Sean Doolittle said the news hit the team hard, after, as Scherzer noted, all the work the club did to follow the protocols, hoping it would keep everyone safe.
“It was kind of an unfortunate reminder of just how dangerous and just how you can be doing all the right things and there can still be a positive test,” Doolittle said.
:no_upscale()/cdn.vox-cdn.com/uploads/chorus_asset/file/20149555/Screen_Shot_2020_07_24_at_12.53.28_AM.png)
“So it was — there’s just a lot going on before the game in addition to everything else that kind of surrounds Opening Day. It didn’t go the way that we wanted it to go, we hope Soto is still asymptomatic, and we’re happy that the 2020 season is underway.”
He returned to Soto later in the post game Zoom call with reporters.
“It definitely, like I said before, it was like a really harsh reminder of kind of just how tenuous this situation is, trying to play a baseball season during a pandemic that we’ve seen ... how many cases do we have in the country?
Reporter: “Four million.”
“Yeah, we just passed that today. So, it feels like we’ve done a good job these last three weeks of controlling all the things that we can control, to use a baseball analogy here.

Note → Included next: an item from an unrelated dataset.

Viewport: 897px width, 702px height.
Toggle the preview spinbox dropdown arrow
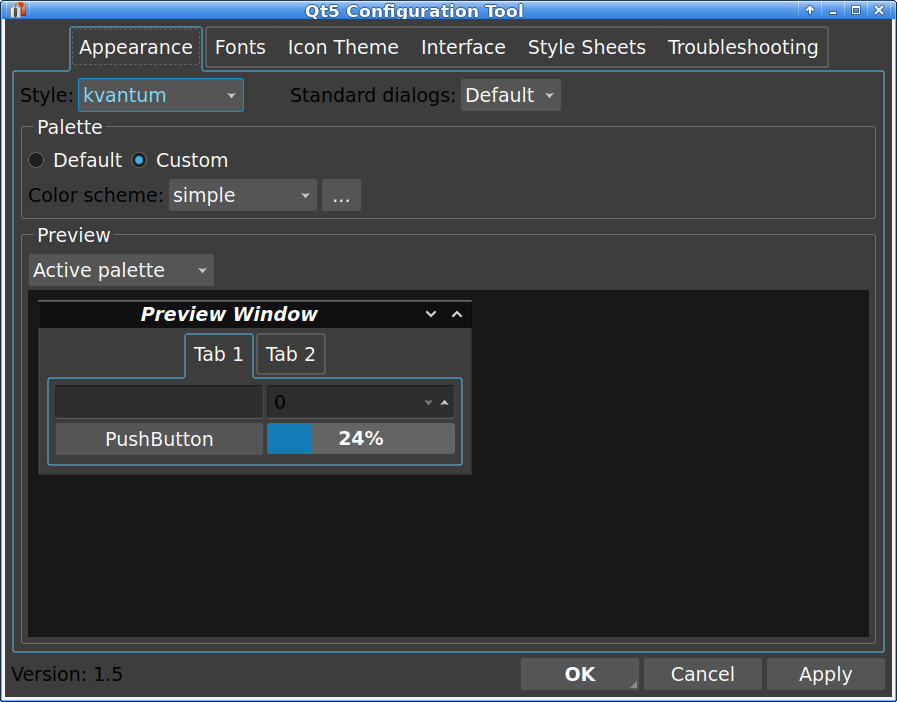(x=428, y=402)
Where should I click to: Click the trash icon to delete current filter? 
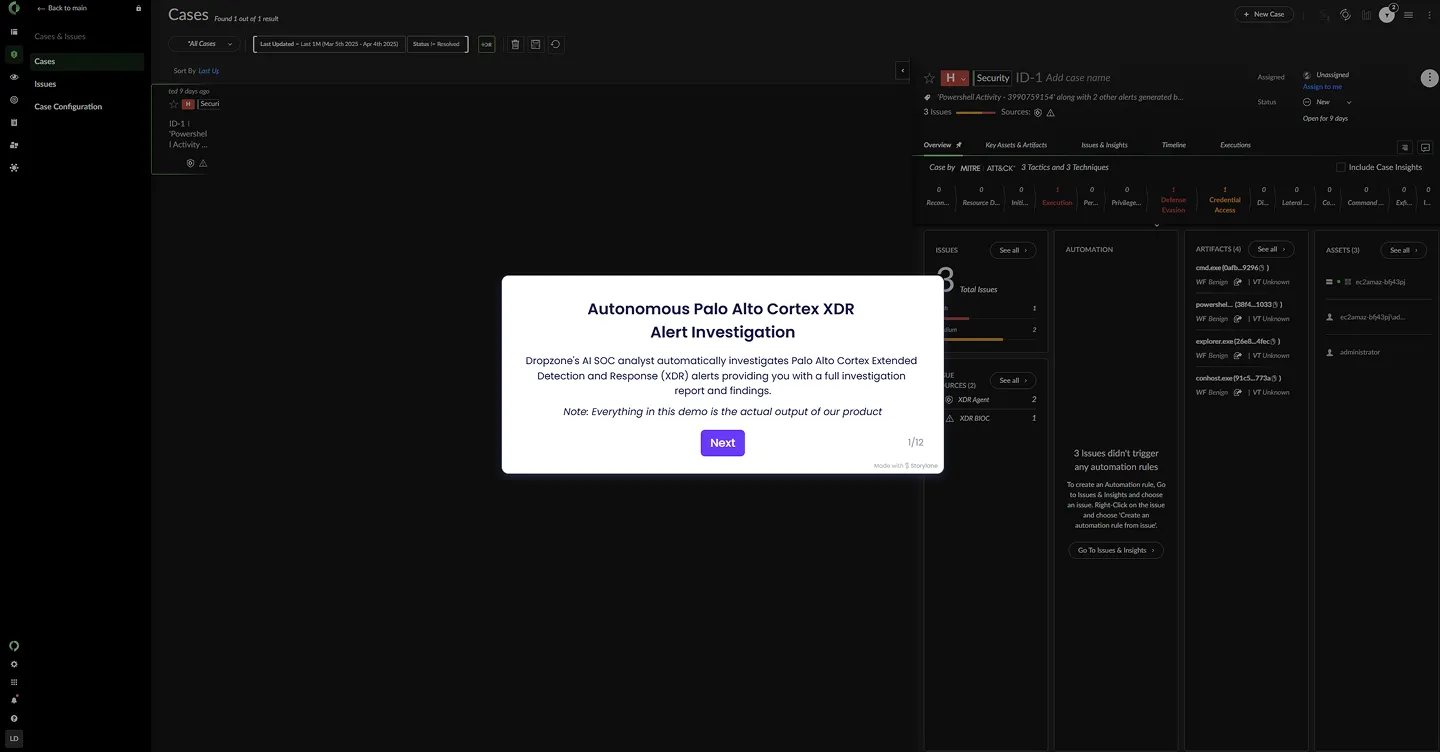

“But, it was — we were really surprised, because guys have been really good about distancing in the clubhouse and mask wearing.
“Guys have been taking it seriously, and they bought in because they want this to work. So, it was really shocking.
“I think I’m hoping, I don’t know if I’m being naive here, but as he continues to get tested, we’re hoping that it was a false positive.
“We’re hoping that he continues to be asymptomatic, and we hope to get him back soon.”